Like our previous integration story of Rust and Python, let’s try bringing systems together again.
Our model is JVM-based, mainly Kotlin with some Java. The path-finding web-service is written in Rust and the compute side is already heavily optimised. What if the model could call the path-finding logic in-process?
We built a small wrapper around the Rust logic using the jni Rust crate.
Java Native Interface, or JNI, allows “native” code (i.e. compiled code such as C++, Rust etc.) to interact with Java in the same process. This means two languages working in tandem within the same program (process) – it is not two programs (processes) communicating with each other.
Our wrapper exposes the path-finding Rust logic as a Java method call, taking normal Java arguments, and returning real Java data-structures in return. The Rust logic does not make use of secondary threads, but it is re-entrant, so it can be called in parallel by many threads at once.

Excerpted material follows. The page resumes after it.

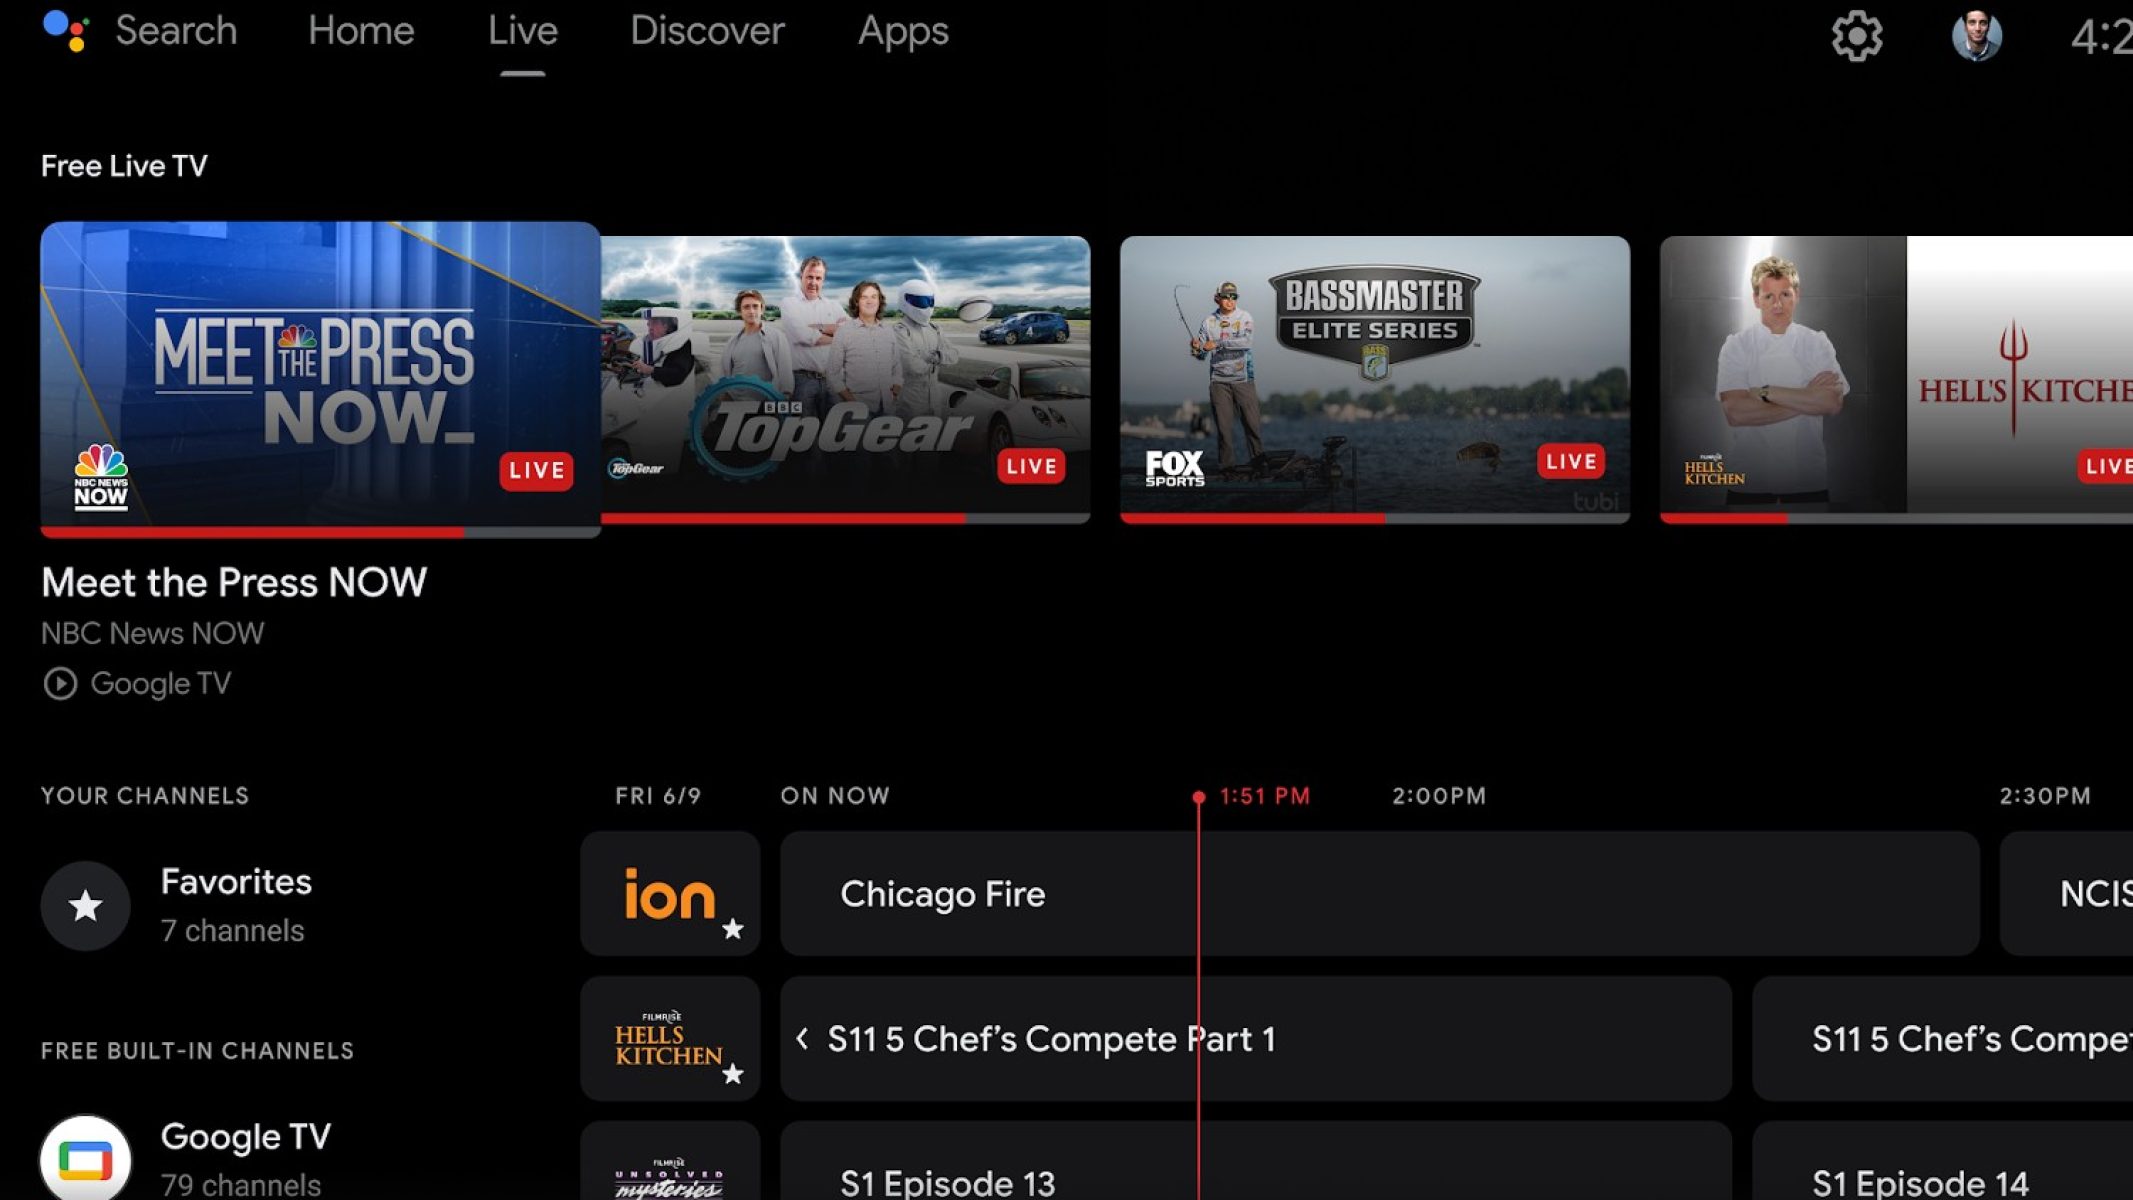Toggle favorite star on Hell's Kitchen channel
The image size is (2133, 1200).
point(733,1074)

- The interface between the model and path-finding is now 100% reliable, no retries and no retry-logic required
- We had both a Java result cache and a cache implemented within the Rust web-service, as this is all happening now in one process we can drop the former and be more memory efficient
- No JSON serialization and deserialization overheads, no network overheads, the service (now an in-process library) returns real Java data structures directly
- As we have no retries, no waiting, we can effectively use many threads, which also means we can effectively make better use of that 64GB of model memory, reducing costs (more compute per GB of RAM used).
We decided to use 32 threads for model processing, which hand-off to another 32 threads for path-finding processing. All this on a 32-core AWS instance.

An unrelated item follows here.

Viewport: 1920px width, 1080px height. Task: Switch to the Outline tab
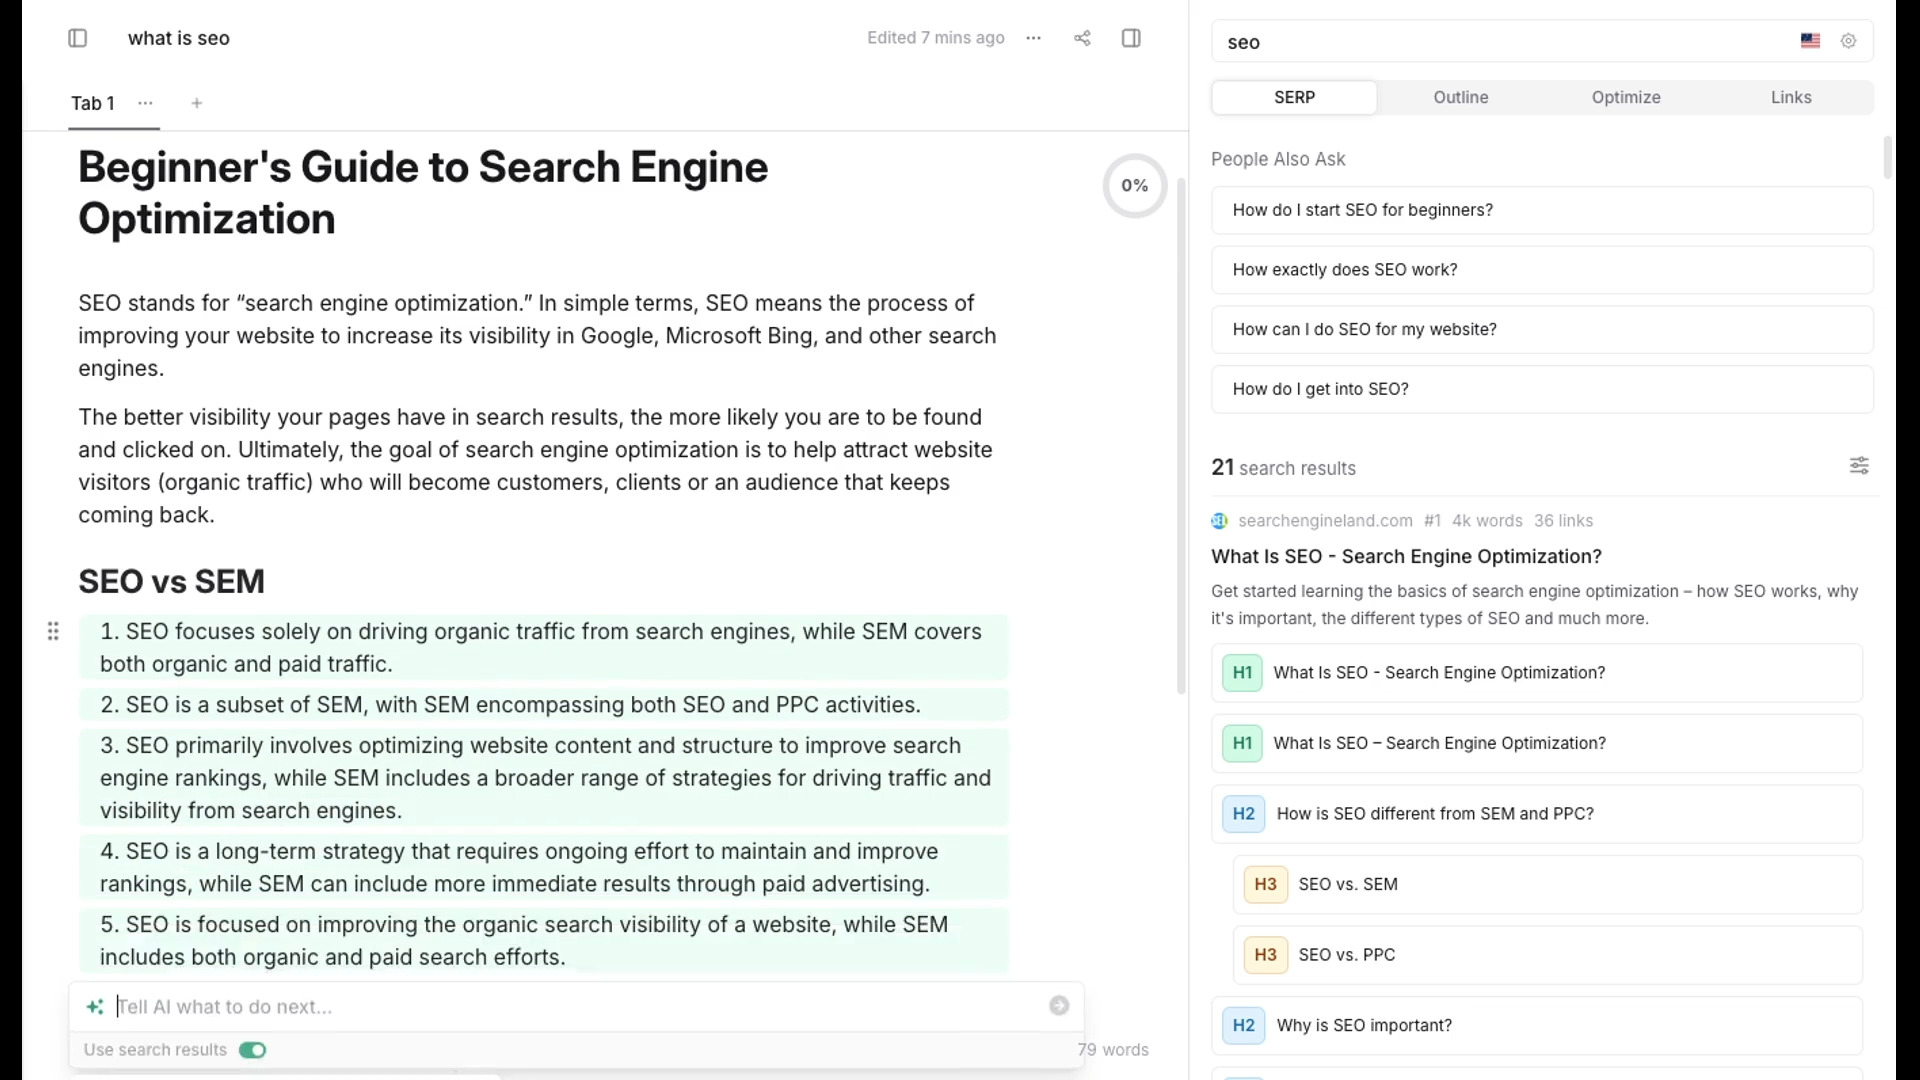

Yes, this does mean we’ll be context switching a little but that overhead is trivial compared with the other effects being described here. The balance between model load and path-finding load is very dynamic, so the best approach is to saturate the machine. If we’re using 100% of the CPU, it essentially doesn’t matter the ratio of compute between the two thread pools, work is getting done and we’re completely leveraging the resources we’re paying for. We can’t ask for more.
What we have achieved here:
- ~15x reduction in compute costs
- By vertically scaling the model architecture, we have achieved horizontal scalability
- We can now more aggressively demand computations within our models, improving the quality of their output
- Within reason, we can dial this up further to get results within hours for essentially the same low-cost
Our volume control now goes up to 11?
Another goal when making this change was not to tie two codebases closely together. The model was accessing the path-finding web-service via a RESTful API, and we certainly didn’t want to wreck that decoupling by pouring all the code into one source-control repository.

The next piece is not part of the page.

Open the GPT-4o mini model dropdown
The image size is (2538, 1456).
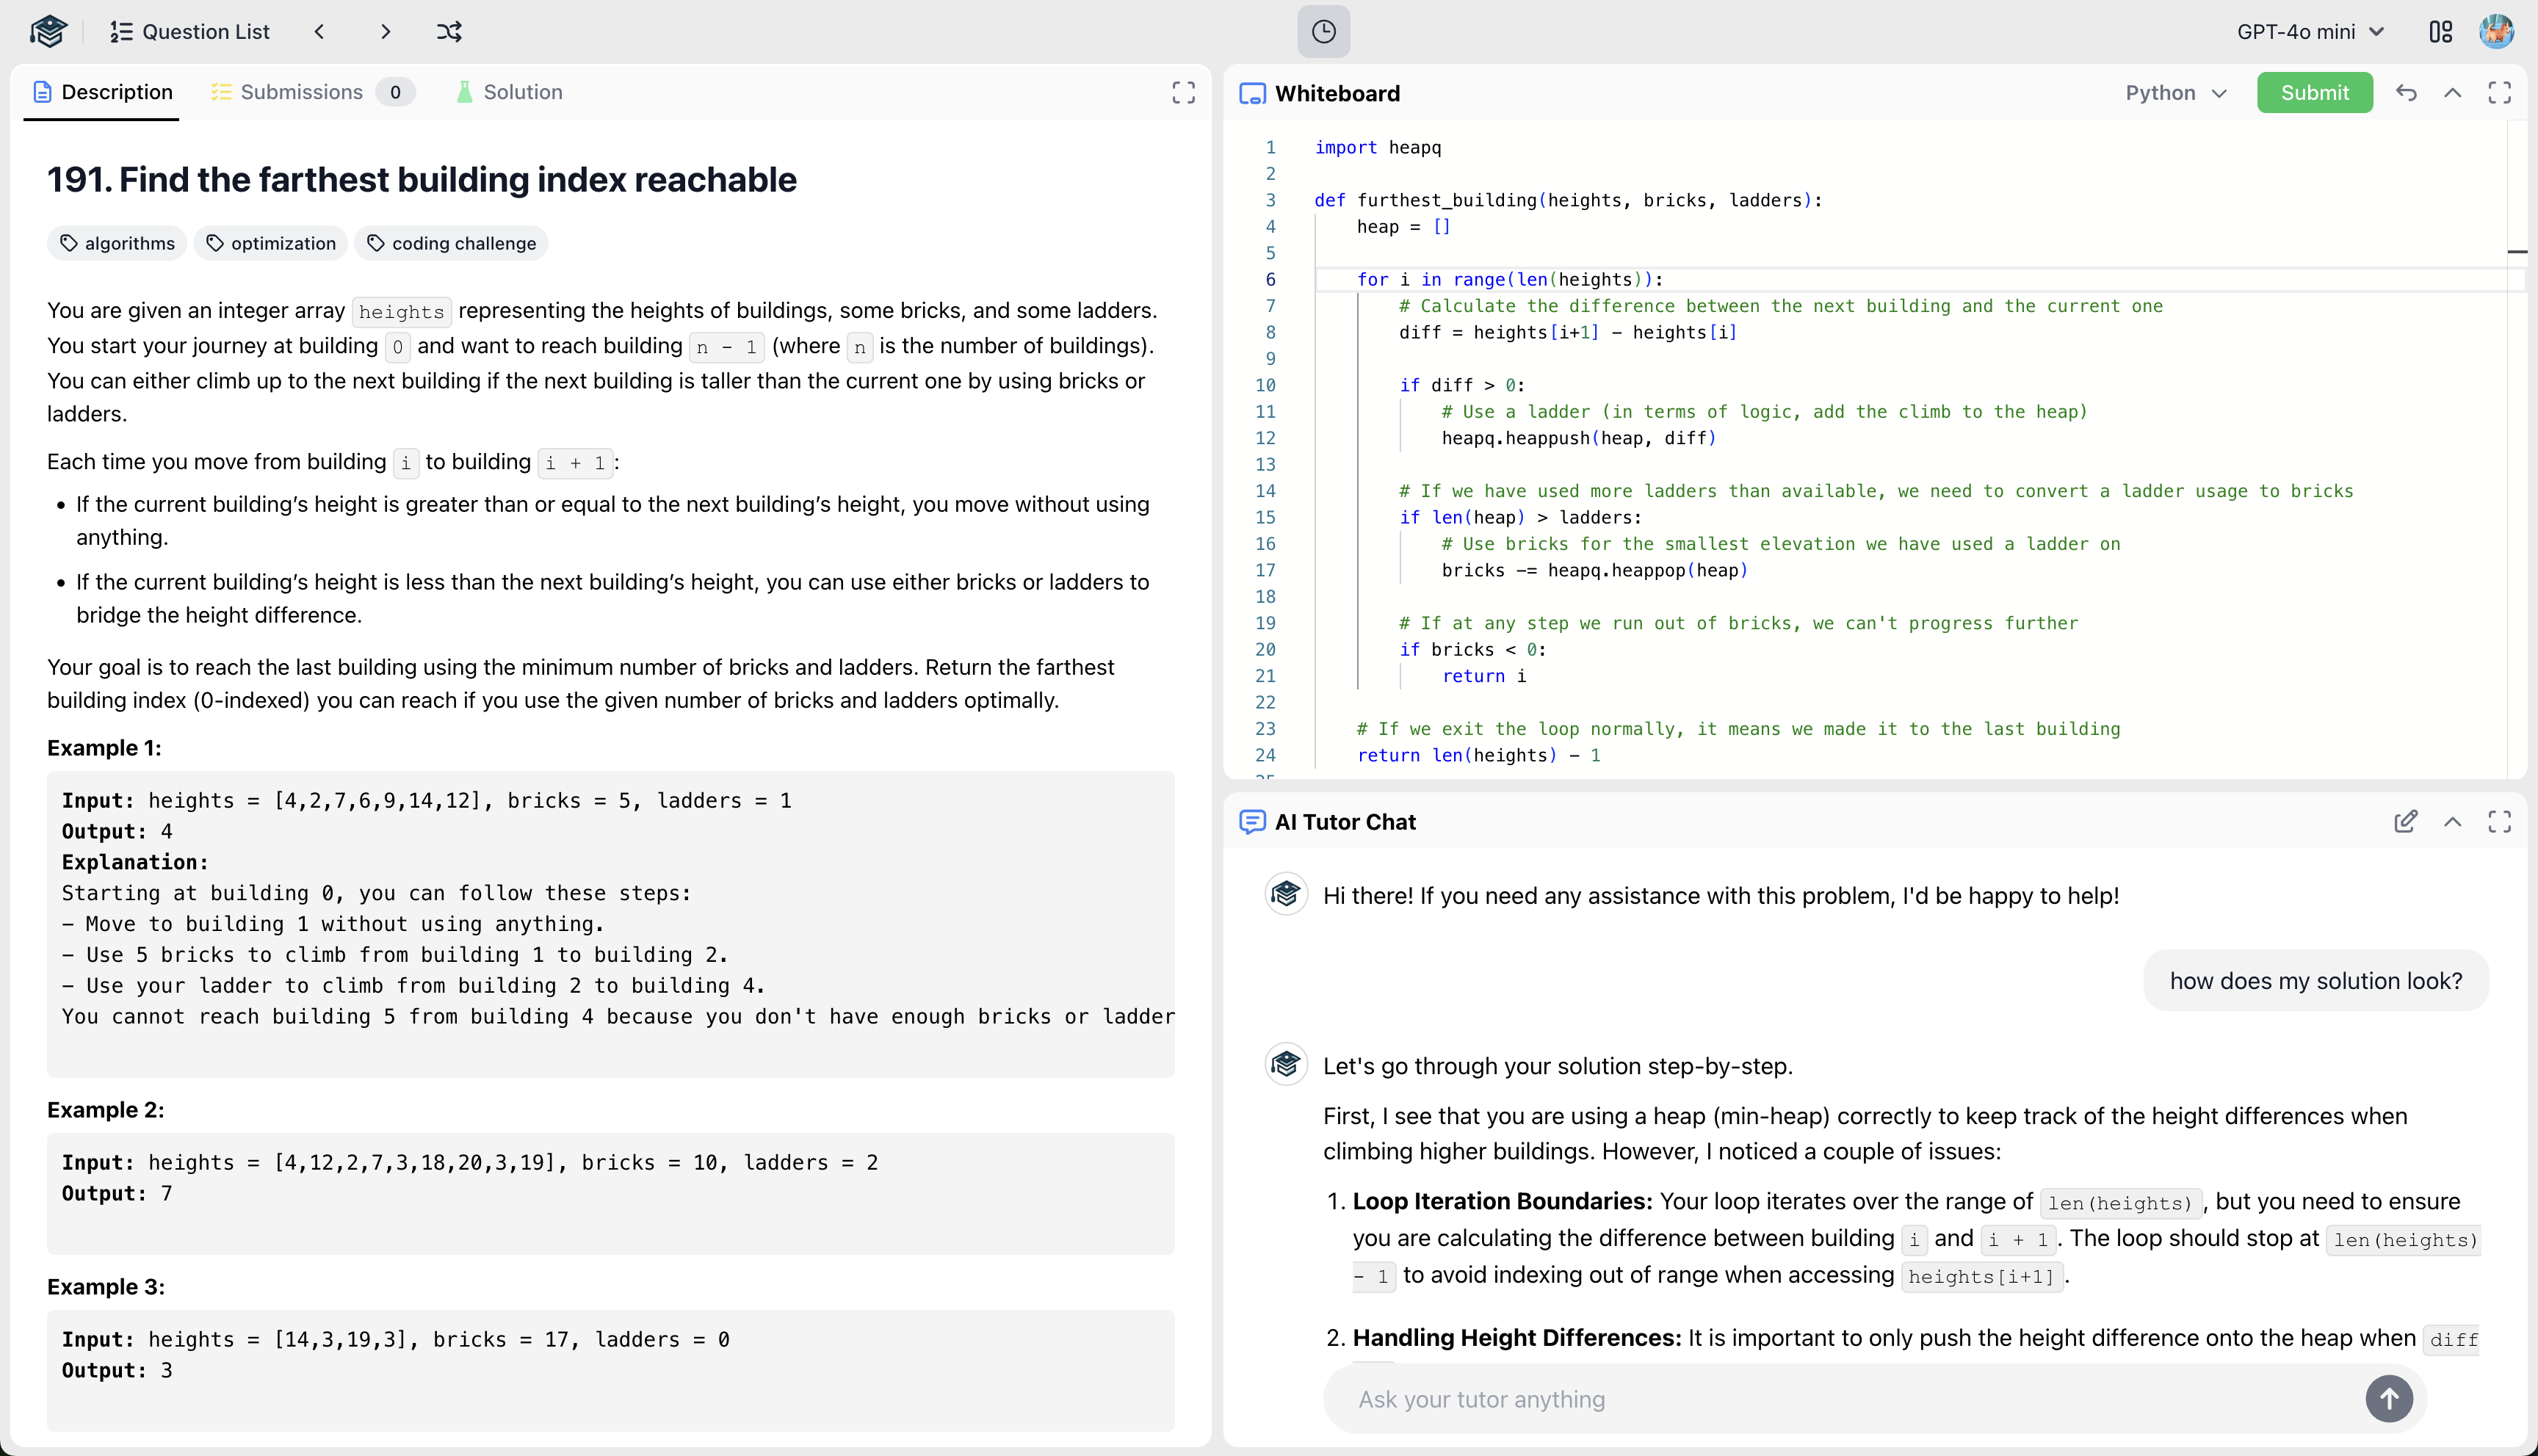pos(2310,32)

Our path-finding repository now has CI which deploys a Maven artefact which includes the JNI wrapper and the path-finding Rust library. This can then be pulled into projects which need it as a standard Maven dependency.
The API “surface area” between the projects is minimised.
Java and Rust can work very well together, and this integration was achieved with minimal engineering effort. Web-services are not the only valid approach.
We didn’t have to adjust our infrastructure and do a whole bunch of complex testing.
The AWS cost of running experiments has been massively lowered.
We can now demand more complex calculations and thus improve the output data quality.
Our model engineers and data scientists can now iterate effectively and bring improvements to our customers at full speed.